Communications Director

Bio

Emily Tynes was Communications Director of the national American Civil Liberties Union, the nation’s premier defender of liberty and individual freedom. Tynes left the organization in 2015 after returning to the ACLU in 2009, resuming her role as the organization’s Communications Director, which she previously held from 2002 to 2006. During her time at the ACLU, Tynes supervised a 32-person department that includes media relations, digital communications, and marketing.

Tynes has over 30 years of experience in communications regarding strategies for achieving policy and social change.
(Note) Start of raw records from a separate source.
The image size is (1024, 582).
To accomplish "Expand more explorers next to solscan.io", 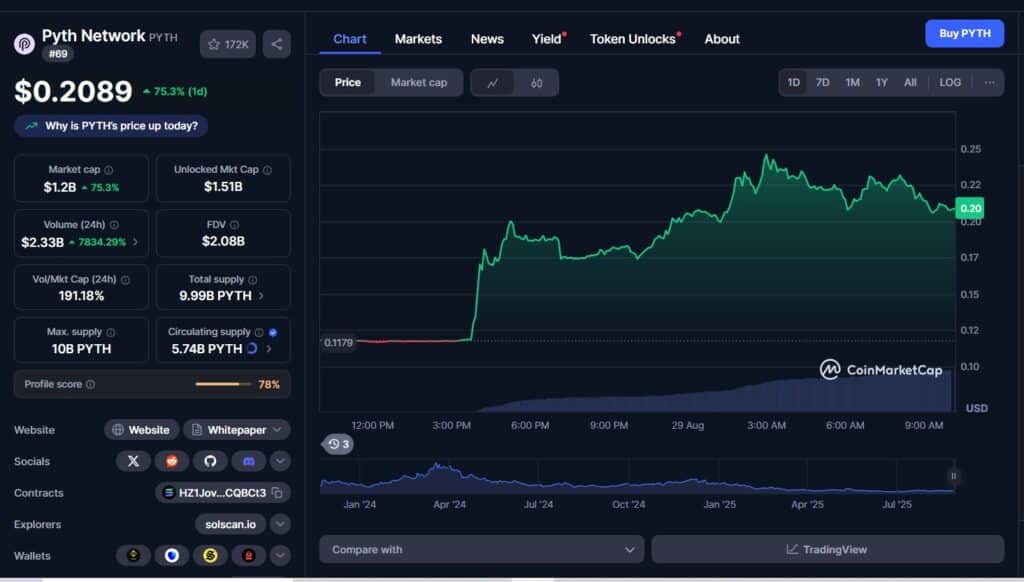I will click(280, 524).
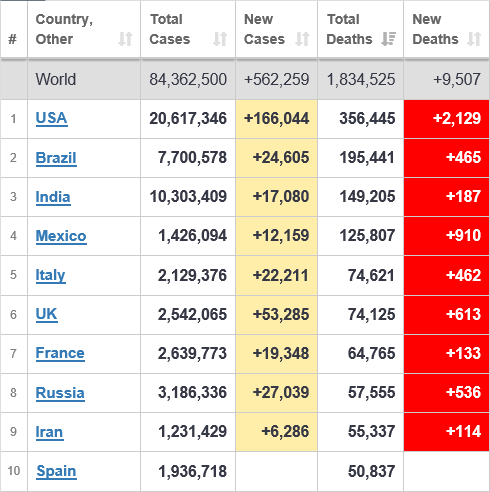Click New Cases sort arrows icon
Viewport: 490px width, 492px height.
[x=302, y=39]
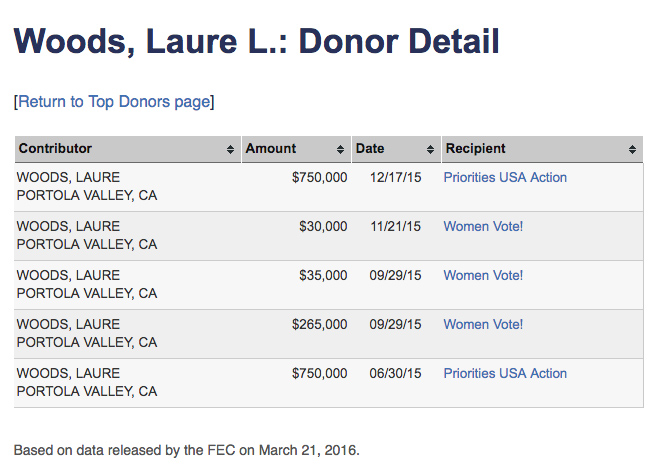This screenshot has height=474, width=671.
Task: Click the sort arrows in Date column
Action: [x=432, y=149]
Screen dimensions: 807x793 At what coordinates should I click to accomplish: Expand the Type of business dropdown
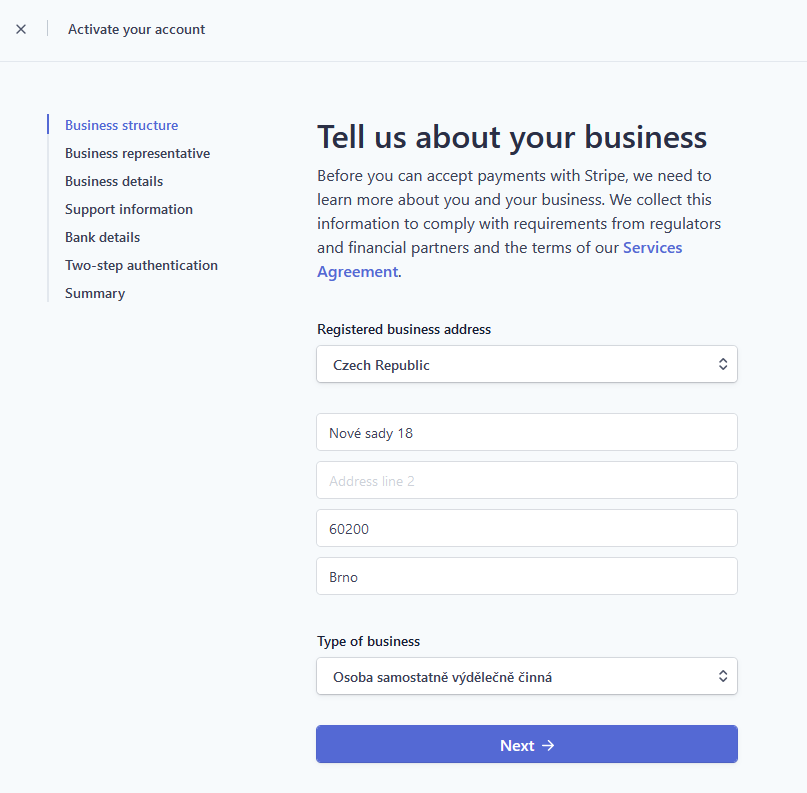pyautogui.click(x=526, y=677)
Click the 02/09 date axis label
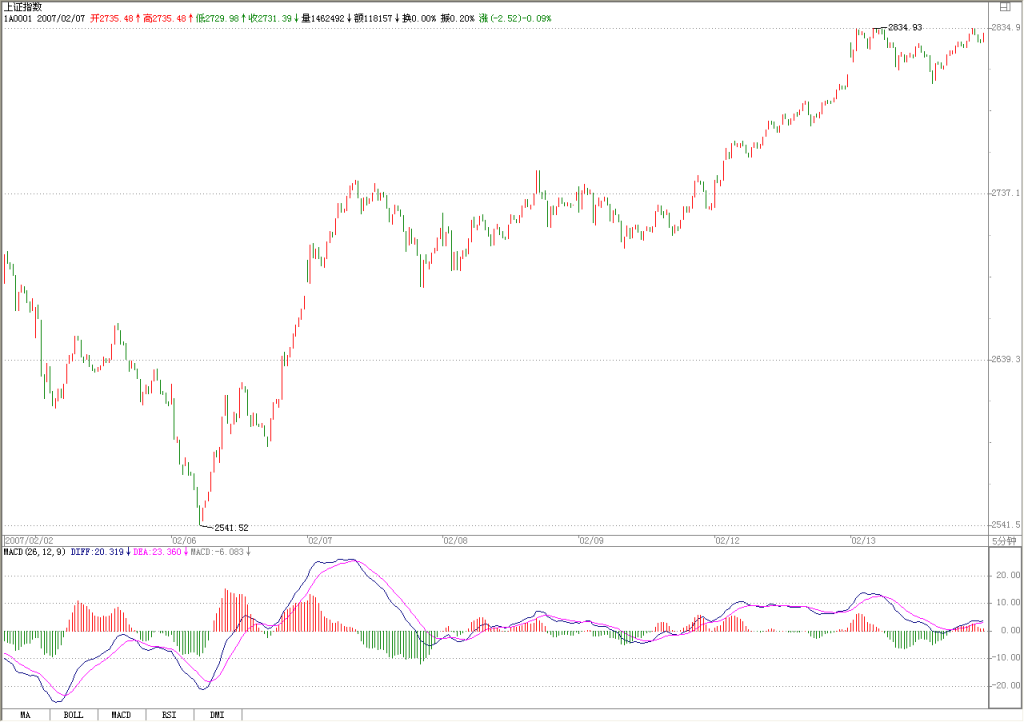1024x722 pixels. [591, 541]
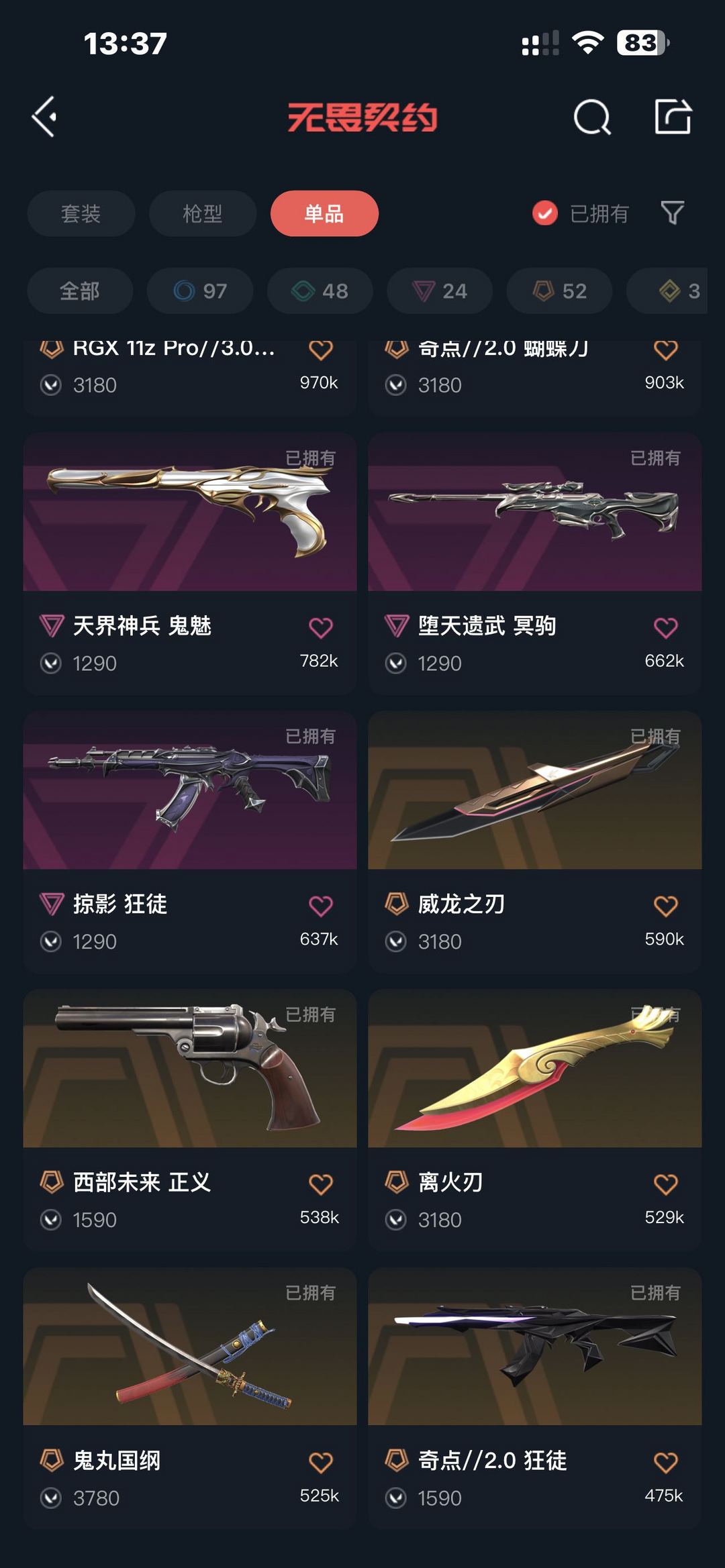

She began her communications career as a news reporter with several Gannett Company newspapers, followed by four years as an account executive in the Washington, D.C., office of Ruder & Finn public relations.

In 1983, Tynes became the first communications director for the National Abortion and Reproductive Rights Action League (NARAL) — now NARAL Pro-Choice — where she guided the organization’s communications program during a highly volatile era of historic abortion rights battles. After that, she co-founded the Communications Consortium Media Center (CCMC), where she designed and implemented strategic communications campaigns on women’s rights, racial equality, national energy policy and immigrants’ rights. She has conducted strategic communications workshops for social justice advocates in the United States, Senegal, Jordan and Argentina.

Tynes initially joined the ACLU as Communications Director in 2002, shortly after the 9/11 terrorists attacks — a period of unprecedented assaults on civil liberties. As Communications Director, Tynes managed all communications functions of the organization and its state affiliates, including brand development, paid advertising, media relations and the development of multifaceted campaign strategies. She was responsible for several successful communications efforts and was the lead architect of the Safe & Free campaign, the organization’s communications strategy on civil liberties post 9/11.

Tynes rejoined the Communications Consortium Media Center as Executive Vice President in November 2006, and returned to the ACLU in 2009. Currently, she is spearheading all communications efforts for the organization’s Centennial anniversary in 2020.

Tynes is the editor of two reference books for journalists, The Newsroom Guide to Civil Rights and The Newsroom Guide to Abortion and Family Planning, and co-author of the Jossey Bass Guide to Strategic Communications, a reference book for nonprofit communication professionals. She is a member of the board of the national YWCA.